This is not homework. I have this circuit, and I want to calculate V2. I know it is equal to V1 at t=0, and equal to \$V1 \cdot \frac{R2}{R1+R2}\$ at t=\$\infty\$, but I don't know how to calculate the charging of the capacitor.

All I find on Google is charging of an RC, without the parallel resistor.

## Best Answer

The answer is in Thévenin, like Alfred and jippie also suggested. Thévenin claims that any 1-port network consisting of voltage sources and resistors can be replaced by a voltage source and a series resistor across that port, and who am I not to believe him?

Let's consider your circuit without the capacitor and assign its connections as the circuit's port.

First we look for \$V_{th}\$, which we do by leaving the output open-circuit, so that \$R_{th}\$ can't cause a voltage drop. Then R1 and R2 form a voltage divider with \$V_{AB}\$ = V1 \$\times\$ R1/(R1 + R2) = 3 V. (I'm using actual values for voltage and resistors to make it more graphic.) That's \$V_{th}\$. Fine.

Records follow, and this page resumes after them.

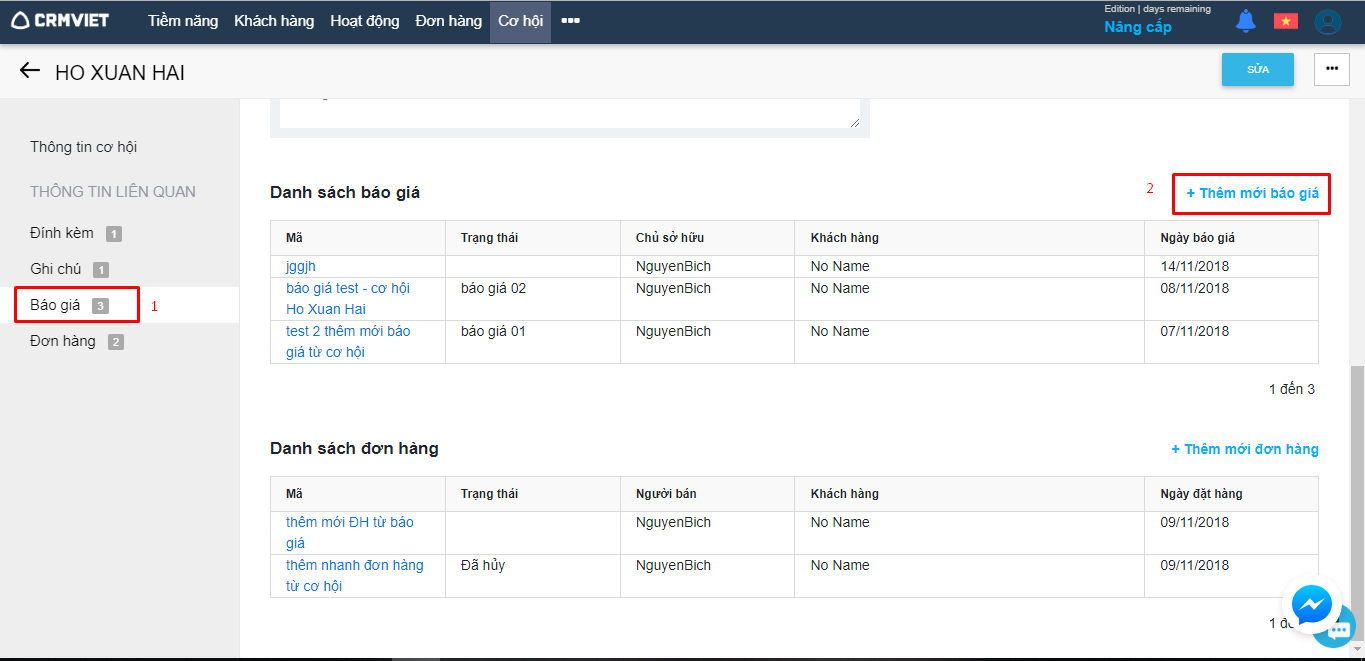The width and height of the screenshot is (1365, 661).
Task: Click Thêm mới đơn hàng link
Action: (x=1244, y=449)
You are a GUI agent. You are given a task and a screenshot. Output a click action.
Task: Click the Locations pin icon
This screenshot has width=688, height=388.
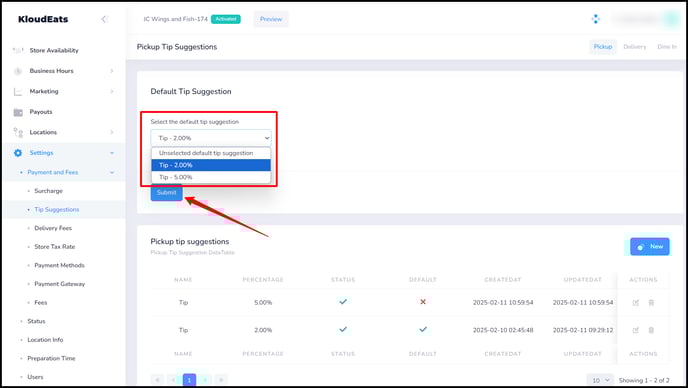tap(18, 132)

Next we have to find \$R_{th}\$. You can do that by shorting all voltage sources and measure the resistance between A and B. But let's do it the alternative way: short-circuit A to B, and measure the current through that point. That should be \$V_{th}/R_{th}\$. Both methods give the same result, and it depends on the kind of circuit which way is best.

So shorting A-B we get I = V1/R2 = 12 V/ 12 Ω = 1 A. (What a coincidence! :-)) Then \$R_{th}\$ = 3 V/ 1 A = 3 Ω. If we now reconnect our load we have the typical RC circuit where C1 is charged via a series resistor (let's say C1 is 1 F):

\$ V_C(t) = V_\infty + (V_0 - V_\infty) e^{\dfrac{-t}{RC}} \$

\$V_\infty\$ is \$V_{th}\$ because after C1 is charged there won't be a voltage drop across \$R_{th}\$. And \$V_0\$ is 0, we start with an uncharged capacitor. Then

\$ V_C(t) = 3 V + (0 V - 3 V) e^{\dfrac{-t}{3 s}} =3 V (1 - e^{\dfrac{-t}{3 s}}) \$

And that's the well-known charging equation.

The blue curve is the voltage between A and B, the purple curve is the voltage at B with respect to ground.